Legislazione. Concentrazioni verticali e conglomerali: linee guida della Commissione europea
10th Dicembre 2007
Il 28 novembre 2007 la Commissione europea ha adottato le linee guida sui criteri di valutazione delle concentrazioni verticali e conglomerali ai sensi del regolamento (CE) n. 139/2004 del Consiglio. In base all’articolo 2 del regolamento la Commissione deve valutare se una concentrazione ostacola in modo significativo la concorrenza, in particolare a causa della creazione o del rafforzamento di una posizione dominante nel mercato comune o in una parte sostanziale dello stesso. Le linee guida riguardano le concentrazioni verticali, cioè tra imprese operanti a differenti livelli della catena di produzione, e le concentrazioni conglomerali, tra imprese operanti in mercati distinti ma connessi. Il documento fa seguito alle linee guida del 2004 sulle concentrazioni orizzontali. Sul progetto di linee guida la Commissione aveva aperto una consultazione pubblica che si è chiusa 12 maggio 2007 (cfr. il contributo di Assonime alla consultazione).

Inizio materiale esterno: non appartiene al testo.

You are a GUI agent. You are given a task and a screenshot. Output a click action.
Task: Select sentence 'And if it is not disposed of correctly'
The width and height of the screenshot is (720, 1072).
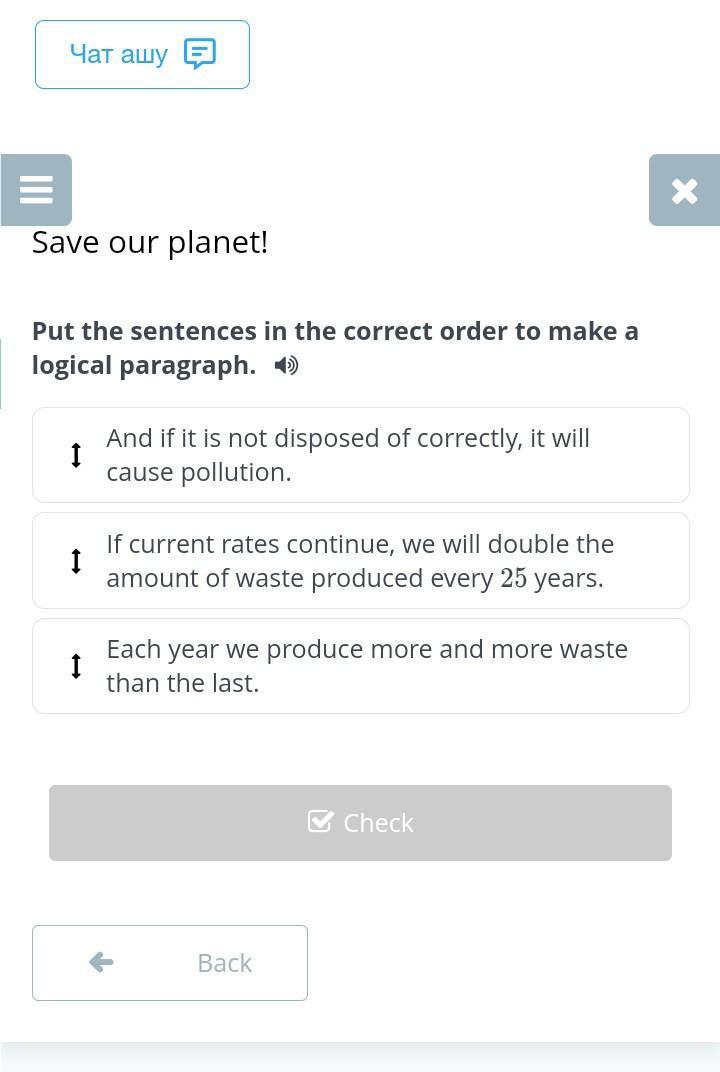click(x=348, y=439)
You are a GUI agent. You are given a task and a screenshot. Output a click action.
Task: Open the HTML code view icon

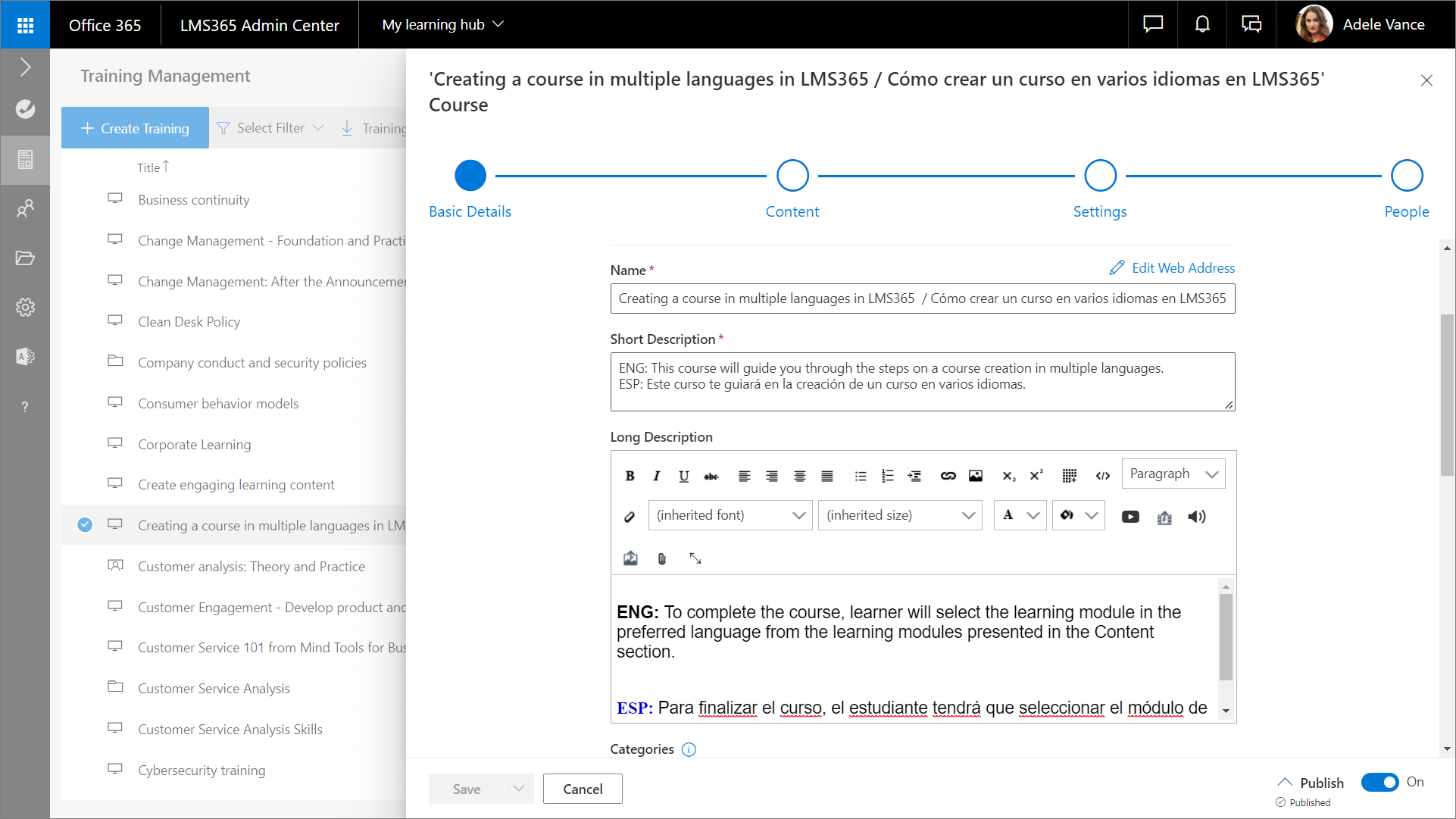point(1102,476)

In linea di principio le concentrazioni verticali e conglomerali comportino minori rischi di ostacolo alla concorrenza rispetto alle concentrazioni orizzontali. Le linee guida forniscono esempi, basati su principi economici consolidati, delle situazioni in cui le concentrazioni non orizzontali possono ostacolare in maniera significativa la concorrenza nel mercato. Viene illustrato, ad esempio, in quali circostanze è probabile che una concentrazione verticale impedisca l’accesso delle imprese concorrenti a un importante fornitore o comporti per queste ultime un maggiore prezzo degli input e, per questa via, determini un aumento dei prezzi per i consumatori.
Vengono individuati “safe harbours” in termini di quote di mercato e indici di concentrazione, al di sotto dei quali è improbabile che la Commissione sollevi obiezioni.